The data-centric laboratory
The highly integrated, efficient, data-centric laboratory exists, and today the engine for that laboratory is the laboratory information management system (LIMS). The GC or UV-Vis instruments mentioned above are important, but they are a means to an end. That end—highly efficient, optimized, safe and profitable biofuels production—is contingent on the laboratory’s ability to constantly monitor processes and make data actionable in near real time. The complexity of producing next-generation biofuels demands this.
Although innovation continues to revolve around new microorganisms and pathways, the industry is now turning its attention toward scaling. How, for example, will the industry manage new microorganism strains that have the potential to mutate or spread? Can scientific workflows now emerging within labs be “supersized” to oversee efficient and cost-effective production of biofuels on the scale required?

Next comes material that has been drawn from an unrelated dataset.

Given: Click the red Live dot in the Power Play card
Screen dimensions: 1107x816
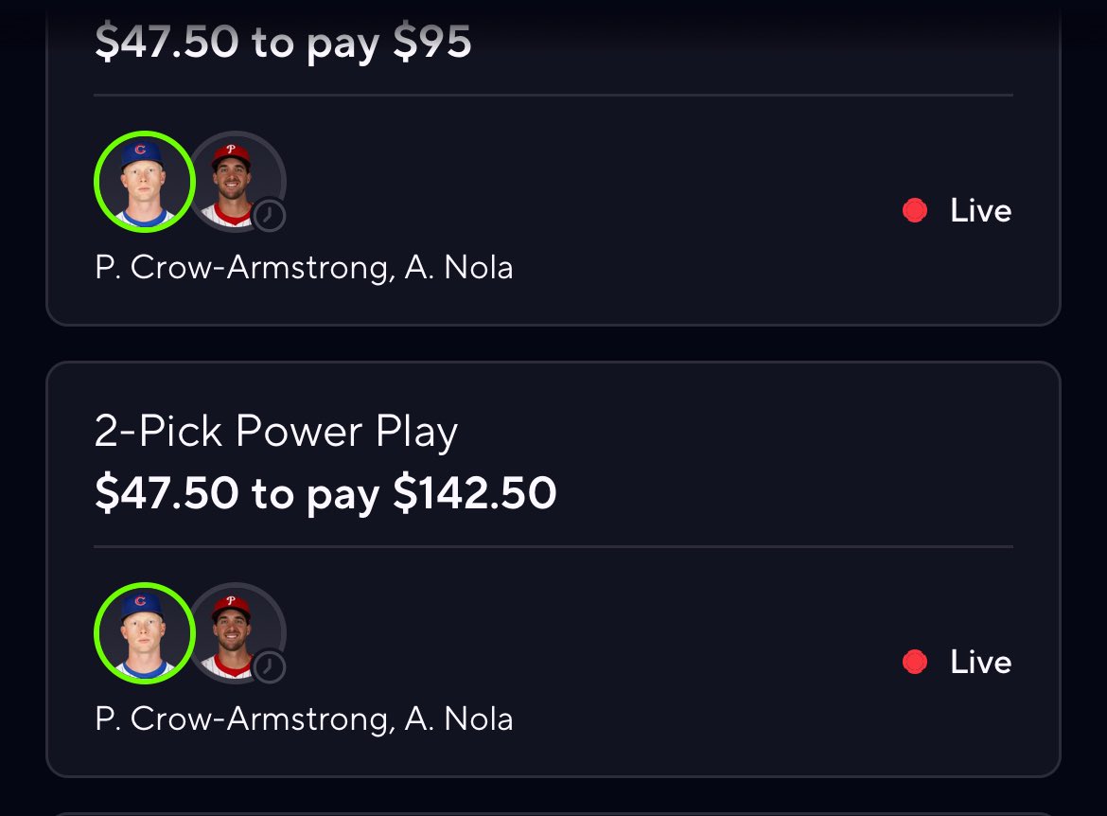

The answer is a resounding yes. If laboratories can drive efficiency and profitability in mega operations such as Sakhalin Energy, the world’s largest integrated oil and gas project, they can certainly play a major role in the maturing biofuels industry. In fact, Thermo Scientific SampleManager LIMS, on which the main Sakhalin Energy laboratory and all satellite laboratories are standardized, has capabilities ideally suited for the rigors of biofuel production.
The changing regulatory landscape
The biofuels industry is rapidly evolving. As novel approaches to biofuel production, such as using genetically modified E.coli, exit the laboratory and are commercialized, oversight will only increase. This speaks to another benefit of a LIMS: its track record within highly regulated markets, including energy. A history of handling compliance with ISO, EPA and other guidelines and regulations ensures that the system is capable of adapting as compliance in this industry becomes more onerous. A LIMS such as SampleManager can easily standardize test methods as regulations change so that new requirements don’t place undue burdens on biofuels producers.
Conclusion
This biofuels industry will change significantly in the coming months and years, but the time for R&D laboratories to retool is now. Because the LIMS is flexible and extensible, investments made today don’t just offer short-term benefits, they position smart manufacturers for sustained leadership as this industry grows dramatically in the near future.